Nouvelles taxes pour le financement de la SIR : « Arrêtons de nous foutre des Ivoiriens ! », s’indigne André Silver Konan.
L’analyste politique et ex-journaliste d’investigation reproduit tous les financements dont la Société ivoirienne de raffineries a bénéficié depuis l’accession au pouvoir d’Alassane Ouattara, en 2011 et s’interroge sur la pertinence d’imposition d’une nouvelle taxe infligée au consommateur.
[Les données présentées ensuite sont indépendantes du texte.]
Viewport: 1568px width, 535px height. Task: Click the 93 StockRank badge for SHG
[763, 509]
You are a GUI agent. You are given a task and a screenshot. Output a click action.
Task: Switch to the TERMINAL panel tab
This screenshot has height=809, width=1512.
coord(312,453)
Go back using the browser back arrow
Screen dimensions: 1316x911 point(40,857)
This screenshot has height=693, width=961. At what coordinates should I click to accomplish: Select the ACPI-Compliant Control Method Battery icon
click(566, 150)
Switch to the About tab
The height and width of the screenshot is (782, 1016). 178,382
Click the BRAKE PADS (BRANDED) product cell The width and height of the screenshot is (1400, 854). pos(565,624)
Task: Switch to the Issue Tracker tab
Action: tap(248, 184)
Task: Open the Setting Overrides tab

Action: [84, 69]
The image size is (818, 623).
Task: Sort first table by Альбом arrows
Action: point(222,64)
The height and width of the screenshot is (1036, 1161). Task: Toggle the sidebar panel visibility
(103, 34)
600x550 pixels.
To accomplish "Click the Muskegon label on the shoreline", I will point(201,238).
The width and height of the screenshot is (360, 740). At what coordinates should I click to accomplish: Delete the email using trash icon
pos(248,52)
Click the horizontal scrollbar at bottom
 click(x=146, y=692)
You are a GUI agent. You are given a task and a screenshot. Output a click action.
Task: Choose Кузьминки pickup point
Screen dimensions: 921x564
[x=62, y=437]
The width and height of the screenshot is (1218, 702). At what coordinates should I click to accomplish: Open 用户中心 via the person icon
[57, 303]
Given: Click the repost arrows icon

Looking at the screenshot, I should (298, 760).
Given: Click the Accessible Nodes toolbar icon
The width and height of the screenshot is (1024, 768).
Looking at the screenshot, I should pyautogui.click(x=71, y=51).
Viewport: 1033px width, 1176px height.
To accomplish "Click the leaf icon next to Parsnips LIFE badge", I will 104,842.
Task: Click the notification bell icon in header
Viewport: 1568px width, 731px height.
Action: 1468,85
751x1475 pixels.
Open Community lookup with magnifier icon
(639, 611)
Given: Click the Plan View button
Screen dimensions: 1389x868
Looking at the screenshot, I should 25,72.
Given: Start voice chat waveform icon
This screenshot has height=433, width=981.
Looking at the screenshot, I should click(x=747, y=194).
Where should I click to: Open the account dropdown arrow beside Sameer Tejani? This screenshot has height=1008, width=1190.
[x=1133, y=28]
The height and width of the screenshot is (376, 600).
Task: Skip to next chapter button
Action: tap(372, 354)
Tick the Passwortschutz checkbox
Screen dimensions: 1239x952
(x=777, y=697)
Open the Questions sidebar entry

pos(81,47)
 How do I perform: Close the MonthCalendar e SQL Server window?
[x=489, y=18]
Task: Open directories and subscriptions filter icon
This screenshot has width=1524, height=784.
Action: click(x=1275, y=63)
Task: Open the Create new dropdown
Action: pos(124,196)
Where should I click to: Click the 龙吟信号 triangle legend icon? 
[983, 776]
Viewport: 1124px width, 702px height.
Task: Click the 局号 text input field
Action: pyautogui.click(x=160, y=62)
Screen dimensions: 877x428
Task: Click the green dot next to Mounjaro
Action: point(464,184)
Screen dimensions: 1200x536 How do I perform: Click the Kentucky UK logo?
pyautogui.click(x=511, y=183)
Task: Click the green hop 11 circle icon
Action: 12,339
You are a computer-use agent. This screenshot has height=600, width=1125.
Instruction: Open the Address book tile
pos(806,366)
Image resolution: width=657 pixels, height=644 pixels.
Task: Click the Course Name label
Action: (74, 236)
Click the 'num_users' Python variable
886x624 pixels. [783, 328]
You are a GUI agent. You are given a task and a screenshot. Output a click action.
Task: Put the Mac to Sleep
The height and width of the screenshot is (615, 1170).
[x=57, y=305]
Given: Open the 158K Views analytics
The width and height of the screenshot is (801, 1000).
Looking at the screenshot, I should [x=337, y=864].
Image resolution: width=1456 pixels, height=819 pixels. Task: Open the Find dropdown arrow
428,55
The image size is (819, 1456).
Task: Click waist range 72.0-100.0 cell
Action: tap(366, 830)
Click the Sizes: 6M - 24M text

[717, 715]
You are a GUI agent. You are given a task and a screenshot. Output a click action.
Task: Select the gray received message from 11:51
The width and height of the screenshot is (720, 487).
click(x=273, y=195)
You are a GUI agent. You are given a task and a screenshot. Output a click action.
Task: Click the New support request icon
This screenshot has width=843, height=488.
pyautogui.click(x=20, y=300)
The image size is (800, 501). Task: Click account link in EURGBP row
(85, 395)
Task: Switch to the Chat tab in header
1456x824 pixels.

Ci-dessous l’intégralité de son texte.
Août 2011 : La SIR reçoit un financement de 160 milliards FCFA
Dans le cadre de l’atteinte d’ici 2020 du renouveau économique amorcé par la Côte d’Ivoire, La Banque Africaine d’Import-Export (Afreximbank) a mis à disposition de quatre entreprises publiques ivoiriennes la somme de 359 millions d’euros, a affirmé Jean-Louis Ekra, Président de la Banque.La SIR reçoit 160 milliards FCFA d’Afreximbank et BIAO
La signature de la convention de prêt a eu lieu, le 3 août 2011, entre le président de Afreximbank, Jean- Louis Ekra et le Directeur général de la SIR, Joël Dervain au ministère de l’Economie et des Finances. Cela en présence des ministres, Adama Toungara, des Mines, du Pétrole et de l’Energie et Charles Diby Koffi de l’Economie et des Finances » (Source: CGECI).
Décembre 2013 : la SIR emprunte 150 milliards FCFA
« la SIR emprunte 300 millions de dollars (environ 150 milliards FCFA) pour financer ses importations de pétrole. La Société financière internationale (SFI) et la Société générale ont conjointement constitué un mécanisme de 300 millions de dollars destiné à la Société ivoirienne de raffinage (SIR). Cette facilité contribuera à garantir un flux régulier d’importations de pétrole brut » (Source: Jeune Afrique)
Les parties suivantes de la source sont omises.